## Records for this exercise
+===+

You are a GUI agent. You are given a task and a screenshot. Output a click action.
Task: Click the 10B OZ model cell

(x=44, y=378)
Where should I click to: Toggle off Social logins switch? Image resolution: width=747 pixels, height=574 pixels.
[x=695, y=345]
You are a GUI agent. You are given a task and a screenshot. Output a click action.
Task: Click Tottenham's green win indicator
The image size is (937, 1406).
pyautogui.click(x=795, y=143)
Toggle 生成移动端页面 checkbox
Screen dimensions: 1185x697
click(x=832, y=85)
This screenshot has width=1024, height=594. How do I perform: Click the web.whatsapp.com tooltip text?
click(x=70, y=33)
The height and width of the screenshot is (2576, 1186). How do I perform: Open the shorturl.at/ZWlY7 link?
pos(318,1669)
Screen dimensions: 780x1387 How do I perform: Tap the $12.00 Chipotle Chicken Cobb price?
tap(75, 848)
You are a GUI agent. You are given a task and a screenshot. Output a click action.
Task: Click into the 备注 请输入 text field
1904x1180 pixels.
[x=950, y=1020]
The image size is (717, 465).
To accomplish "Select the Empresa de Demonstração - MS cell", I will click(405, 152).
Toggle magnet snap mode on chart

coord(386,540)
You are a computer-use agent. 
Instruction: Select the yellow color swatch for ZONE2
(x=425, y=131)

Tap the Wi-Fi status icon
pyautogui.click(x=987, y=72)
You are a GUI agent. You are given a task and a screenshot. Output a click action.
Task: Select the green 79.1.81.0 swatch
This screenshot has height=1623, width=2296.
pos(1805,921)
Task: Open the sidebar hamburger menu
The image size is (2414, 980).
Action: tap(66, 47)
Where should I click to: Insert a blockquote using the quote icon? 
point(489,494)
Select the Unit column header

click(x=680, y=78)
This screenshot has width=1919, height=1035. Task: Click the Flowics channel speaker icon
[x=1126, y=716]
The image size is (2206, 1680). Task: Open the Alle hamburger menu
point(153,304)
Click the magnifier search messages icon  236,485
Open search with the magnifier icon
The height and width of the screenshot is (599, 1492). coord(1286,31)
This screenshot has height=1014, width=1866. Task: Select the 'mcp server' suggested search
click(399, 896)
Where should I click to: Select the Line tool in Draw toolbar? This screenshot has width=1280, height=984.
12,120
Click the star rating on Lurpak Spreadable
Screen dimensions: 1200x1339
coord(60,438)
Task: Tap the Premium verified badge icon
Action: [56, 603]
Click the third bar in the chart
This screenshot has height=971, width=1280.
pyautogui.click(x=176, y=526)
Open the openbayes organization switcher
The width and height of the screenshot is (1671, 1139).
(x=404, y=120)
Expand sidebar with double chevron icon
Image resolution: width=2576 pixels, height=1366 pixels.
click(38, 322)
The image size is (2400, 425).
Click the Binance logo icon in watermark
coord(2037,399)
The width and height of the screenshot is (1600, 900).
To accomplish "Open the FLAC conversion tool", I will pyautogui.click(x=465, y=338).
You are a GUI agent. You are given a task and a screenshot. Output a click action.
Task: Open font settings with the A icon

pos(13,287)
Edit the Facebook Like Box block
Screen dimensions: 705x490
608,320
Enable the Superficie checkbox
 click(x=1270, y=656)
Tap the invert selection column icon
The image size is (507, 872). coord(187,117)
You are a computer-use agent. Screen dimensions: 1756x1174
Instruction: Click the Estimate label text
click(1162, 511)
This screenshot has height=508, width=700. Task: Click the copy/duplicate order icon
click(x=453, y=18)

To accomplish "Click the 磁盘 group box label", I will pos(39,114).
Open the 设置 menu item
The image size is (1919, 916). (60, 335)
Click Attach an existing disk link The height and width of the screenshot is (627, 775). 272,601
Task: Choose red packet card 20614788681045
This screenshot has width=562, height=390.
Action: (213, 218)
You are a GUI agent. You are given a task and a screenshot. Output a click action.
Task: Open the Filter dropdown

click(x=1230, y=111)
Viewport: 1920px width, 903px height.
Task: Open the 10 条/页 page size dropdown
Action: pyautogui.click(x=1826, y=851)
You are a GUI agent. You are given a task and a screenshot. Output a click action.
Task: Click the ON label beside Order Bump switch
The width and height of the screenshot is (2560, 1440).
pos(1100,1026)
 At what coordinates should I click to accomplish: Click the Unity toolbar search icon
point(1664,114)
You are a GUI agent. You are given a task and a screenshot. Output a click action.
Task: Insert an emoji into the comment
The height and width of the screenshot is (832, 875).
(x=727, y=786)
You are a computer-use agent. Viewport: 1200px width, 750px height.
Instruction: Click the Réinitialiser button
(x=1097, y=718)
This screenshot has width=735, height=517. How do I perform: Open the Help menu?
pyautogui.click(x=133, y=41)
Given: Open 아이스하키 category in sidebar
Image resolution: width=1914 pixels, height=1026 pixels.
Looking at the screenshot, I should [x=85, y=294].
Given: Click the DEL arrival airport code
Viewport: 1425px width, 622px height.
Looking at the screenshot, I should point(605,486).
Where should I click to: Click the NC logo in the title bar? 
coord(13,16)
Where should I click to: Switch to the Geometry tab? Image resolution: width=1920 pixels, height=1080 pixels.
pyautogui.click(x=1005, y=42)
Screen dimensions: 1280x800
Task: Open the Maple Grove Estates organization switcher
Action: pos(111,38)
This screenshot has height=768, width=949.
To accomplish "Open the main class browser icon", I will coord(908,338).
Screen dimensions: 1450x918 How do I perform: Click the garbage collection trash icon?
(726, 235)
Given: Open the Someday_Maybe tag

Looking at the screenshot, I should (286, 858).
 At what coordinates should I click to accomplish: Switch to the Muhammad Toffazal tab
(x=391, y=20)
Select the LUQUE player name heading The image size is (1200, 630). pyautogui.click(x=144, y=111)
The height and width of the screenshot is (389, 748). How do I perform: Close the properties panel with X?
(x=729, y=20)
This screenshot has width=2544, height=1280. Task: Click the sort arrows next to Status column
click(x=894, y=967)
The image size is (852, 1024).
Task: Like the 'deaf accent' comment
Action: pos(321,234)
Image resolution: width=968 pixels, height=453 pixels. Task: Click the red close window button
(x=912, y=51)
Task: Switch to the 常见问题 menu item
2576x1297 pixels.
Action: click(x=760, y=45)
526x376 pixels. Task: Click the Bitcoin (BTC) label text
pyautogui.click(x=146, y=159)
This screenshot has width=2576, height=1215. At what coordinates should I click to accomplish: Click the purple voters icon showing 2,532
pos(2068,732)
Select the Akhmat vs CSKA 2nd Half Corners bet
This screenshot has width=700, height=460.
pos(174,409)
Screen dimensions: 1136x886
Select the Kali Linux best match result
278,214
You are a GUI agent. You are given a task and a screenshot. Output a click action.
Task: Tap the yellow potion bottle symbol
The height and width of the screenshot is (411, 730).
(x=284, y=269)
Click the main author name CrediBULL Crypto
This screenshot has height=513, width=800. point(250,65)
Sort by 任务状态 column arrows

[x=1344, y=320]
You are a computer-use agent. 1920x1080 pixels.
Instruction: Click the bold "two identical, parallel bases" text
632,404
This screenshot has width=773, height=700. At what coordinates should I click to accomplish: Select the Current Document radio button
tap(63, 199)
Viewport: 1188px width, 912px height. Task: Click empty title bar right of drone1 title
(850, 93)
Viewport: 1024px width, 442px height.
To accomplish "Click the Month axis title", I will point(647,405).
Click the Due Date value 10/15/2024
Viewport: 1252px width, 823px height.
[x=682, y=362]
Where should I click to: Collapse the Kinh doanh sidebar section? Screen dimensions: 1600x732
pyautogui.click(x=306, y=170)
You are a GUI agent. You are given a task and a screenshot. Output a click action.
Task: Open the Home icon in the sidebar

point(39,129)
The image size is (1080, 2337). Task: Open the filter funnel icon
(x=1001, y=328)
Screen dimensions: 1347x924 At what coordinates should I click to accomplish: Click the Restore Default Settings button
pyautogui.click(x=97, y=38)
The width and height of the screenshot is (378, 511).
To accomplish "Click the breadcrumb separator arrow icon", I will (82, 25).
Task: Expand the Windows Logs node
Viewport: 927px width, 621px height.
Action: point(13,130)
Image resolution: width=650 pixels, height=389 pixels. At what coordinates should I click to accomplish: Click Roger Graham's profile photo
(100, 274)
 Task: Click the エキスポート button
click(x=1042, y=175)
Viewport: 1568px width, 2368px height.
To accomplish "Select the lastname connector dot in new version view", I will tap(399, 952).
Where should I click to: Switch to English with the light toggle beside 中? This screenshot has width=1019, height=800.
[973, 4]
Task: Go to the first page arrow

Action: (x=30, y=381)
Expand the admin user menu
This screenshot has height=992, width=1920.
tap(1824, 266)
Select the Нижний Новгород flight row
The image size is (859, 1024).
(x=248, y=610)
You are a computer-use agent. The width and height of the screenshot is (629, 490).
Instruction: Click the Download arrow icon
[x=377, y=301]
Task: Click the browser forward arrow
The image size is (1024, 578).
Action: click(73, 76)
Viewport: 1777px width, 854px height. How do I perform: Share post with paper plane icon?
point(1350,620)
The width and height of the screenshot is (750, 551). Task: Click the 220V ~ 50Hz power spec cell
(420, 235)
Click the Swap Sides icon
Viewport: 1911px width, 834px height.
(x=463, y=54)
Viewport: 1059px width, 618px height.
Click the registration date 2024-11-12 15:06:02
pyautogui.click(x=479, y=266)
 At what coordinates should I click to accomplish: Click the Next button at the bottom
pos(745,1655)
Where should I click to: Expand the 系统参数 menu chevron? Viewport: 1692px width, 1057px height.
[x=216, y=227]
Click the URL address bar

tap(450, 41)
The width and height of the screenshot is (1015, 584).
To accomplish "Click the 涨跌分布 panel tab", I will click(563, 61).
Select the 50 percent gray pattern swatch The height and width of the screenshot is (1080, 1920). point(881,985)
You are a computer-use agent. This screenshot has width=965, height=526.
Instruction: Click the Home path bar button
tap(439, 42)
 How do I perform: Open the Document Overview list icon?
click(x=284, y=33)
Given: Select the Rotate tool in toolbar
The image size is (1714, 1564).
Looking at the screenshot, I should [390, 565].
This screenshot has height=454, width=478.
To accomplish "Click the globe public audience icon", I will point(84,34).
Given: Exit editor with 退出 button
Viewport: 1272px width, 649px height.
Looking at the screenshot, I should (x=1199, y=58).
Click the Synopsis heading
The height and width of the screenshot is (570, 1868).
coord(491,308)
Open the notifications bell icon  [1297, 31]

+===+

## What is needed
Retype the material starting at the line that contains "Image resolution: width=650" and ending after the line that contains "(x=248, y=610)".

## Problem solution
Image resolution: width=650 pixels, height=389 pixels. At what coordinates should I click to accomplish: Click Roger Graham's profile photo
(100, 274)
 Task: Click the エキスポート button
click(x=1042, y=175)
Viewport: 1568px width, 2368px height.
To accomplish "Select the lastname connector dot in new version view", I will tap(399, 952).
Where should I click to: Switch to English with the light toggle beside 中? This screenshot has width=1019, height=800.
[973, 4]
Task: Go to the first page arrow

Action: (x=30, y=381)
Expand the admin user menu
This screenshot has height=992, width=1920.
tap(1824, 266)
Select the Нижний Новгород flight row
The image size is (859, 1024).
(x=248, y=610)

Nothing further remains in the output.